Excerpted data =>
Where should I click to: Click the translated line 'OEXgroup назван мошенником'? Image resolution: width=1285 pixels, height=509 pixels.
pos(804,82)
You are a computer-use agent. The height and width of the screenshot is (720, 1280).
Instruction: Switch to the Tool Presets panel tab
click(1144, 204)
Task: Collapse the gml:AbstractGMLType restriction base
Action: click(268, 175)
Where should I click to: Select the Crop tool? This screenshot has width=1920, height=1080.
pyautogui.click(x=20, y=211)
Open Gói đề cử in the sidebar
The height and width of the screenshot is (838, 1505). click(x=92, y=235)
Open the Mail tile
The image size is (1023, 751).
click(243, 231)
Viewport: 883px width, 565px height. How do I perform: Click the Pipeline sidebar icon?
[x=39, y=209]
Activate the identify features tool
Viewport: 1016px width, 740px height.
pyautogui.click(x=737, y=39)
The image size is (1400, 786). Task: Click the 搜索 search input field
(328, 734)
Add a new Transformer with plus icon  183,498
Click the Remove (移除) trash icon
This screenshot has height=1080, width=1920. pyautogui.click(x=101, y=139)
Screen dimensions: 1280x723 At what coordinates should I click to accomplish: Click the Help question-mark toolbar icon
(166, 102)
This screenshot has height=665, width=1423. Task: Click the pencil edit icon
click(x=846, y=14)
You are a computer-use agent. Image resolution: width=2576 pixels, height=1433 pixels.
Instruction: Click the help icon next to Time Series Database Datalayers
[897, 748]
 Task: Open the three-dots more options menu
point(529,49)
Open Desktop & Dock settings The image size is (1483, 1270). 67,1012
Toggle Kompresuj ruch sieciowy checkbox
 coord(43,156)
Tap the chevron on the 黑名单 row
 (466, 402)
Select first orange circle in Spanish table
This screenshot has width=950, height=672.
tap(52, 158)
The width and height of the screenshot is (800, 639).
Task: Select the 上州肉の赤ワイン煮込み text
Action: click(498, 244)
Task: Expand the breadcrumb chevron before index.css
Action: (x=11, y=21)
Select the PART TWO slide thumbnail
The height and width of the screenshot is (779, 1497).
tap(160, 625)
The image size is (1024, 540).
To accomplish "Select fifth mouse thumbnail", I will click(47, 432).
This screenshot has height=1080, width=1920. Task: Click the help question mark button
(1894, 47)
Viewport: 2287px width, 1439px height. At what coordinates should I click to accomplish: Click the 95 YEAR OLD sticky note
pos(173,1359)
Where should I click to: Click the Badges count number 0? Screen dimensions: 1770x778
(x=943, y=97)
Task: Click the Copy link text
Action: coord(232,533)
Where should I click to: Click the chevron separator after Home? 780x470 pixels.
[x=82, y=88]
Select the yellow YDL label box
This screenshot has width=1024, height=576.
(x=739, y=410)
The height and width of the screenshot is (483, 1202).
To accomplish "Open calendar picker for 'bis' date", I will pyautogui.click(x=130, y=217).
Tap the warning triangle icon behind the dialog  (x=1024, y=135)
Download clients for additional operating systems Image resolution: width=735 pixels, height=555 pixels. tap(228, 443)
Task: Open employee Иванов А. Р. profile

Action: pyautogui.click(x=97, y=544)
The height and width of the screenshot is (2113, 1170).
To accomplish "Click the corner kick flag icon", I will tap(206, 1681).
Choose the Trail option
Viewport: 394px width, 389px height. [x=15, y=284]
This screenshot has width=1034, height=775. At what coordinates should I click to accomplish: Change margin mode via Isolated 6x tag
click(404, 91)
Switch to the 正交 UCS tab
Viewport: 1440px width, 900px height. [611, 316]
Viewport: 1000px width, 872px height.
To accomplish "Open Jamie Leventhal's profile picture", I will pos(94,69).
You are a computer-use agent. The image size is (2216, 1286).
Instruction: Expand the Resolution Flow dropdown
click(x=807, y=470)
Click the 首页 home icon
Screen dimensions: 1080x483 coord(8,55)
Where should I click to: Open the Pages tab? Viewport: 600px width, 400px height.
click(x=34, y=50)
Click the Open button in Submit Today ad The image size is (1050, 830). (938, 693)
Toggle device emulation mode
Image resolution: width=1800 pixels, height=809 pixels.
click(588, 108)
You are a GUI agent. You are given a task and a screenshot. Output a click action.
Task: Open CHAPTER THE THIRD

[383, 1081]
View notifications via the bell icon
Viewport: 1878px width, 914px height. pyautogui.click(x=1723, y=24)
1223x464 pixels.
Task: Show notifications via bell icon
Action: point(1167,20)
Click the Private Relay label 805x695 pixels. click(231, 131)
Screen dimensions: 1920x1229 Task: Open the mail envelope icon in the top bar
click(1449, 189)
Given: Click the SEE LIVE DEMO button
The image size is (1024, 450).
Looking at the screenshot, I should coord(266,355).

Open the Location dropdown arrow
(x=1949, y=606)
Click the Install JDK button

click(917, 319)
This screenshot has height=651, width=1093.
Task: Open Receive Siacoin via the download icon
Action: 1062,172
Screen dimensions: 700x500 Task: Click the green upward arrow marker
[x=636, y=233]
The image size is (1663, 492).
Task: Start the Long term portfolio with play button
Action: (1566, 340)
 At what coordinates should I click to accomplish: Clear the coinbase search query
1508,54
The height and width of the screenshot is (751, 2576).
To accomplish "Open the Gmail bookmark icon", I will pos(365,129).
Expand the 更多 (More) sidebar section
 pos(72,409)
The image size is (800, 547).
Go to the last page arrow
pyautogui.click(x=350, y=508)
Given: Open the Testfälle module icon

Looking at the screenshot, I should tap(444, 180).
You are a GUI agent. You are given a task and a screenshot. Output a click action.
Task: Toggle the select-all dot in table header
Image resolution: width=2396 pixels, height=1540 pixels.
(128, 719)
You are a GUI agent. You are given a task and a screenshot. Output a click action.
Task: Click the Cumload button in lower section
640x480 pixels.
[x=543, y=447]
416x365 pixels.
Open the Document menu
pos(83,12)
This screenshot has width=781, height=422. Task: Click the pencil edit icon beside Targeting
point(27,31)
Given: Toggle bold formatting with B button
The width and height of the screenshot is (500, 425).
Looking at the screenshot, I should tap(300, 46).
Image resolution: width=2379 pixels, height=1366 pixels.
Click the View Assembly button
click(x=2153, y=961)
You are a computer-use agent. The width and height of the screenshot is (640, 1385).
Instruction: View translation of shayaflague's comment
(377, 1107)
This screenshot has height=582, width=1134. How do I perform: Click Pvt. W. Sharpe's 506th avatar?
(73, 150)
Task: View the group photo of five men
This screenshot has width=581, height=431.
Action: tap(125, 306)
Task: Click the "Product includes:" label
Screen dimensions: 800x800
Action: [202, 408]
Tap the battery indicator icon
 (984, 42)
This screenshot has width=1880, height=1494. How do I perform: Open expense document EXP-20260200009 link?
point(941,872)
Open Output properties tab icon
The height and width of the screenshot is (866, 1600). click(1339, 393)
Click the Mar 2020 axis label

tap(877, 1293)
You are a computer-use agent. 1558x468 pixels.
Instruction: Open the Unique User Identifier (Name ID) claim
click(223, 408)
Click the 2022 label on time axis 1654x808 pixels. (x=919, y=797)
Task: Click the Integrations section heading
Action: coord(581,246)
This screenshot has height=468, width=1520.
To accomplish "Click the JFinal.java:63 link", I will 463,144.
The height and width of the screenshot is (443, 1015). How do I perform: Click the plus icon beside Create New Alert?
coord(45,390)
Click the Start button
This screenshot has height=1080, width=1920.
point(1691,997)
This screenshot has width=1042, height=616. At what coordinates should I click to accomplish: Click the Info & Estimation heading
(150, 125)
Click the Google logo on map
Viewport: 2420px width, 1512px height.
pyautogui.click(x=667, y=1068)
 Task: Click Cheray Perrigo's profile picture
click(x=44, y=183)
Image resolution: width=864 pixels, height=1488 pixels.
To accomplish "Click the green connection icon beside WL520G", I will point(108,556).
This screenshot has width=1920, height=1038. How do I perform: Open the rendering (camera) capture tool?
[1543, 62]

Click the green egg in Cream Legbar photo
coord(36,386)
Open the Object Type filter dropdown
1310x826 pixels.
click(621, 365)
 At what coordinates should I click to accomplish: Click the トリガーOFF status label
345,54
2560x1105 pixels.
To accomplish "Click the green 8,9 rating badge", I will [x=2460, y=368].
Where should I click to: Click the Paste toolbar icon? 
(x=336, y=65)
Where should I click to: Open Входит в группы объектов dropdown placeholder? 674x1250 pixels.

Task instructions => Put the records from the line with "This screenshot has width=1880, height=1494." to the line with "coord(36,386)", both included, into a numbered list, leaving out blank lines.

Output of the exercise =>
1. This screenshot has width=1880, height=1494. How do I perform: Open expense document EXP-20260200009 link?
2. point(941,872)
3. Open Output properties tab icon
4. The height and width of the screenshot is (866, 1600). click(1339, 393)
5. Click the Mar 2020 axis label
6. tap(877, 1293)
7. You are a computer-use agent. 1558x468 pixels.
8. Instruction: Open the Unique User Identifier (Name ID) claim
9. click(223, 408)
10. Click the 2022 label on time axis 1654x808 pixels. (x=919, y=797)
11. Task: Click the Integrations section heading
12. Action: coord(581,246)
13. This screenshot has height=468, width=1520.
14. To accomplish "Click the JFinal.java:63 link", I will 463,144.
15. The height and width of the screenshot is (443, 1015). How do I perform: Click the plus icon beside Create New Alert?
16. coord(45,390)
17. Click the Start button
18. This screenshot has height=1080, width=1920.
19. point(1691,997)
20. This screenshot has width=1042, height=616. At what coordinates should I click to accomplish: Click the Info & Estimation heading
21. (150, 125)
22. Click the Google logo on map
23. Viewport: 2420px width, 1512px height.
24. pyautogui.click(x=667, y=1068)
25.  Task: Click Cheray Perrigo's profile picture
26. click(x=44, y=183)
27. Image resolution: width=864 pixels, height=1488 pixels.
28. To accomplish "Click the green connection icon beside WL520G", I will point(108,556).
29. This screenshot has width=1920, height=1038. How do I perform: Open the rendering (camera) capture tool?
30. [1543, 62]
31. Click the green egg in Cream Legbar photo
32. coord(36,386)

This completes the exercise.